辺り一面は焼け野原に包まれ何処も彼処も煙が上がり血が飛び散りこびり付き、火薬と“何か”の肉が焼ける匂いが充満している


かつて高層ビルなどが立ち並び高速も通り煌びやかな街中と先進国であった面影などは一切無くなり滋賀県と隣接する福井県、岐阜県は前線となりそこにはまさに地獄絵図と呼ぶに相応しい景色と化していた


銃声の音が鳴り響き苦痛に耐える声や死が間際までやって来ている事を察してパニックで叫んでる者もいるがソレらは全て青い空へと消えていく



美澪『5分後、作戦を開始します。目標地点はここから10km先のショッピングモール、道中の妖は全て殲滅しまたモール内の妖も同様です、負傷した者は速やかに退避し司令部へ連絡を入れてください。』



そう作戦行動のおさらいを爆破により倒壊している建物の影でしているのは東京本部所属の純桜寺美澪少佐率いる部隊だ。
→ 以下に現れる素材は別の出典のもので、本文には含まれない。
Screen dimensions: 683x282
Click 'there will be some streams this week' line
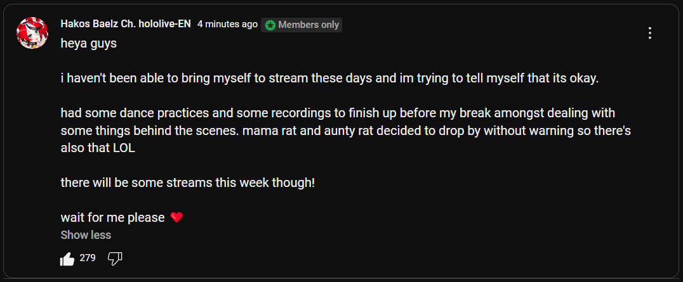click(x=187, y=183)
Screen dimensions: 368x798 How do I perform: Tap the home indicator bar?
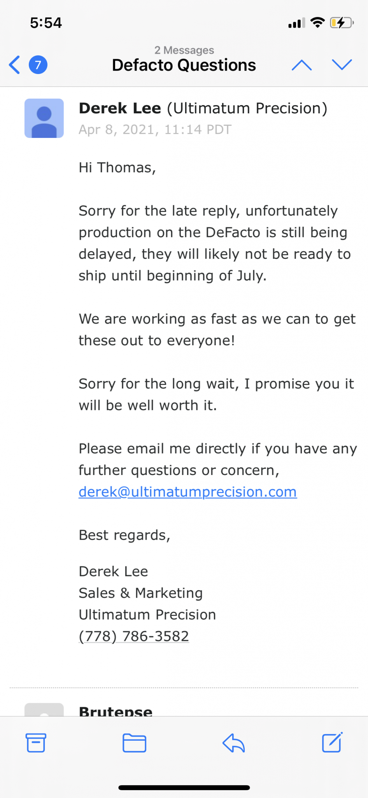pyautogui.click(x=184, y=787)
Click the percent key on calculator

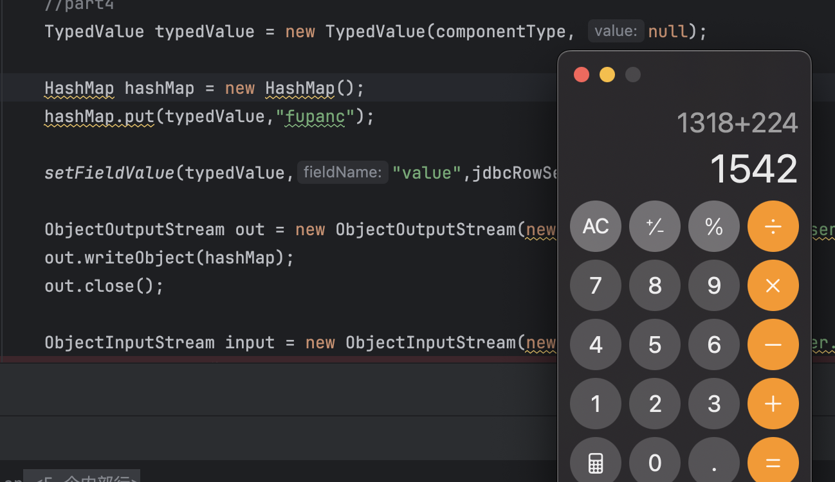tap(714, 226)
淡々と作戦を語る目は冷たく重く、光などは一切無かったがそれもそのはず。

美澪は基本明楽への復讐を糧にこのクソみたいな世界を、日常を今まで生きてきた。


大属星に引き取られてからは入隊基準に満ちるように日々鍛錬をこなし、学問も全て大属星で学んできた。
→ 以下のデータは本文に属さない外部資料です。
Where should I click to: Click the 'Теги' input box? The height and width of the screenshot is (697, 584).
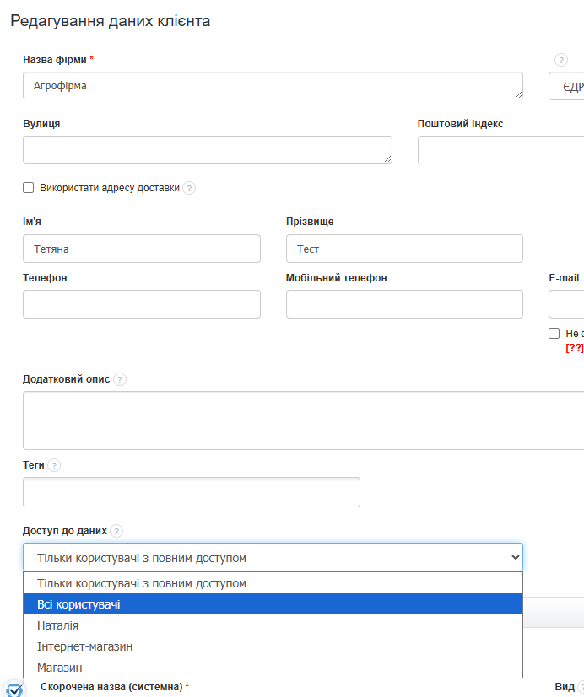pos(191,492)
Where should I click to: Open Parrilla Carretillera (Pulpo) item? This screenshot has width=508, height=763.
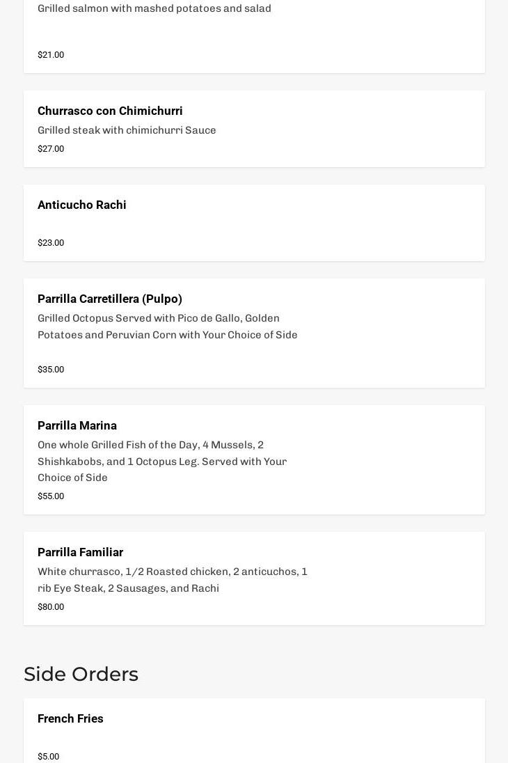coord(110,299)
よって、純桜寺美澪及びその兄である颯清達双子は小学校すら通っていないのだが妖によって両親を失い大属星に引き取られ小学校に通ってない子なんぞざらにいる


現代でも義務教育はあるのだが、大属星に入隊するという目的であるのならその義務とやらは無くなる。

無論生きる上での必要な読み書きやある程度の常識、足し算引き算などの算数程度は教えられるがそれより必要なのは戦闘技術だ。
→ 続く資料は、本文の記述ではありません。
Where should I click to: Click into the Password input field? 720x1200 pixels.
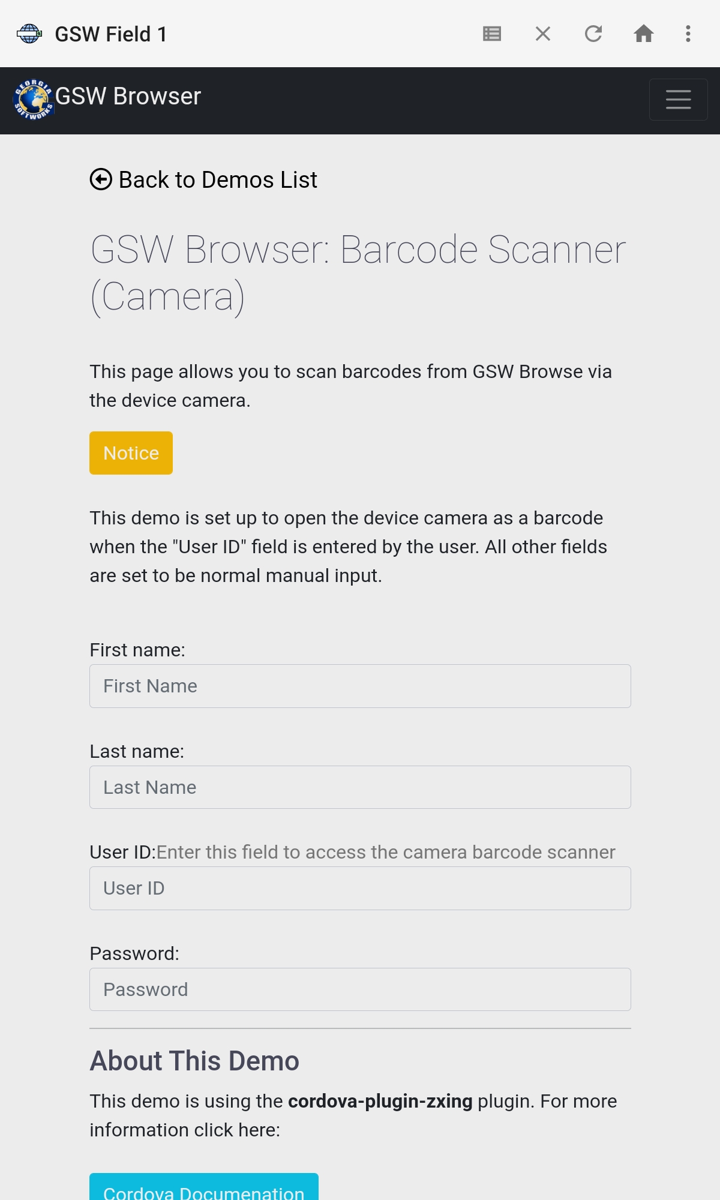coord(360,989)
美澪達が学問の代わりに得たものは殺しの技術だ、護身術なんて甘いものでは無い正真正銘、相手の命を絶たせる為の技術だ。


だがそれもこれも美澪達が望んで手に入れたものだ、あのまま悠々と守られるだけの生活を送ることも出来た、大属星に行くか否かは本人に決定権がある。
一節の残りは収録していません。